WHAT IS EXPECTED.
Between the line containing "You are a GUI" and the line containing "Task: Switch to Deanonymize mode" lies a run of lines; give that run again exactly, with both of those lines, and nothing else from the entries below.
*** Opening of LISTED ENTRIES ***
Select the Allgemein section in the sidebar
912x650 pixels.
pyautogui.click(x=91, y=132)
*** Close of LISTED ENTRIES ***
*** Opening of LISTED ENTRIES ***
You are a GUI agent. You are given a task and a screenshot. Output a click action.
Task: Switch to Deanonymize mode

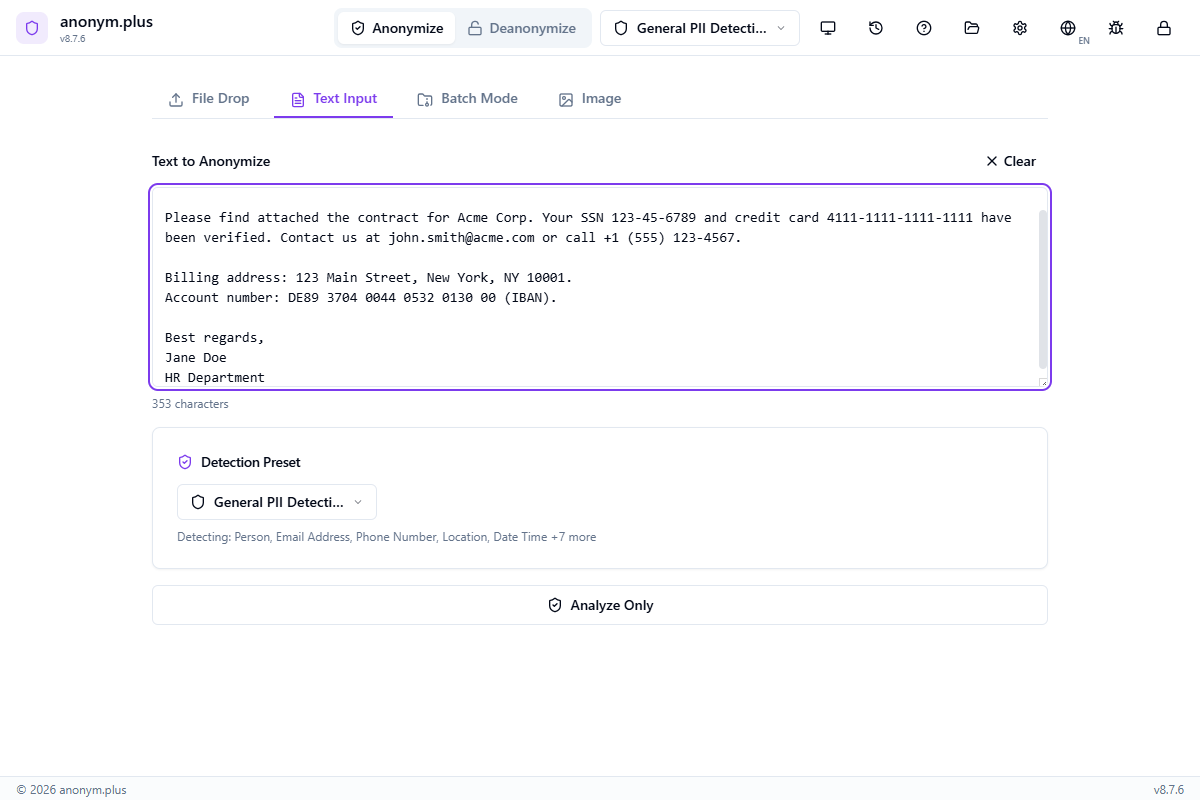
*** Close of LISTED ENTRIES ***
*** Opening of LISTED ENTRIES ***
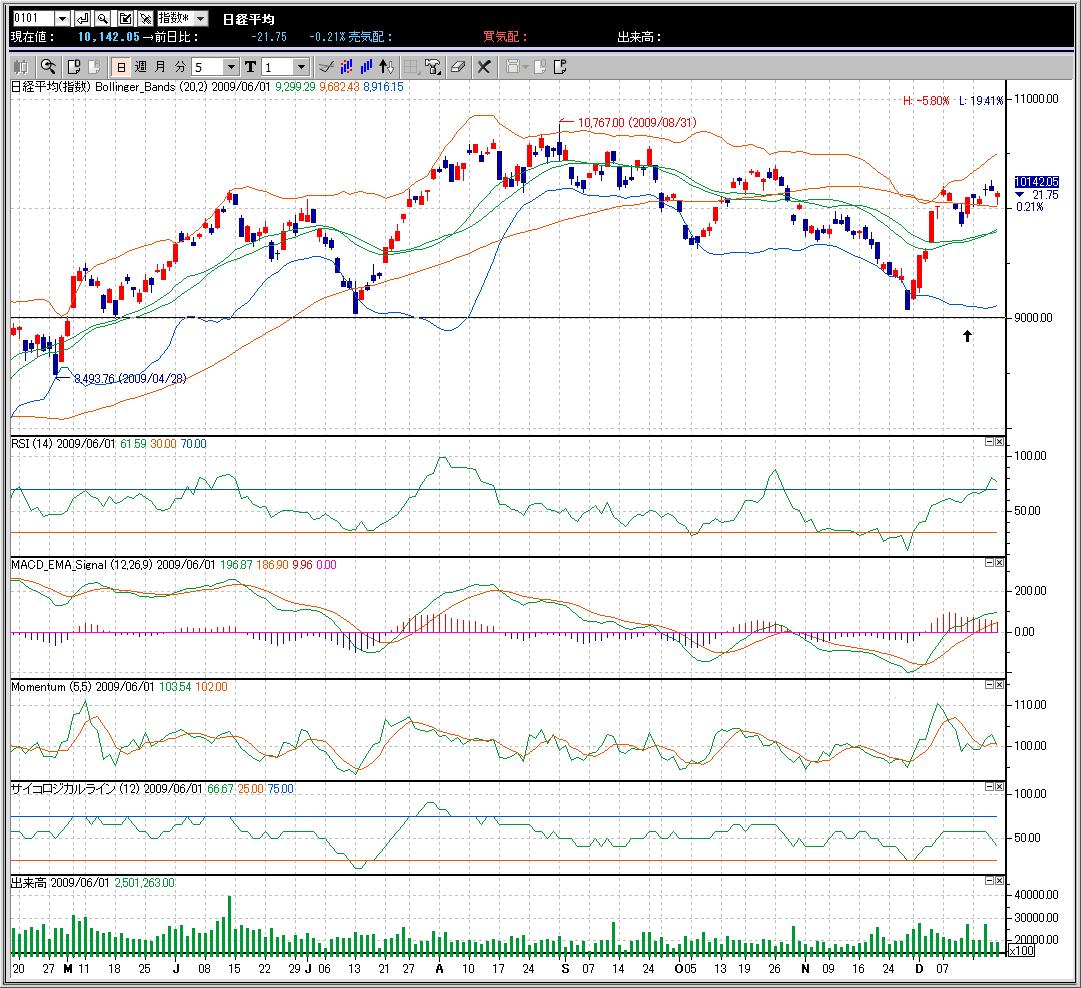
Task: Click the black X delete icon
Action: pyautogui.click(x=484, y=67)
*** Close of LISTED ENTRIES ***
RESPONSE FOR THIS EXERCISE.
You are a GUI agent. You are given a task and a screenshot. Output a click action.
Task: Switch to Deanonymize mode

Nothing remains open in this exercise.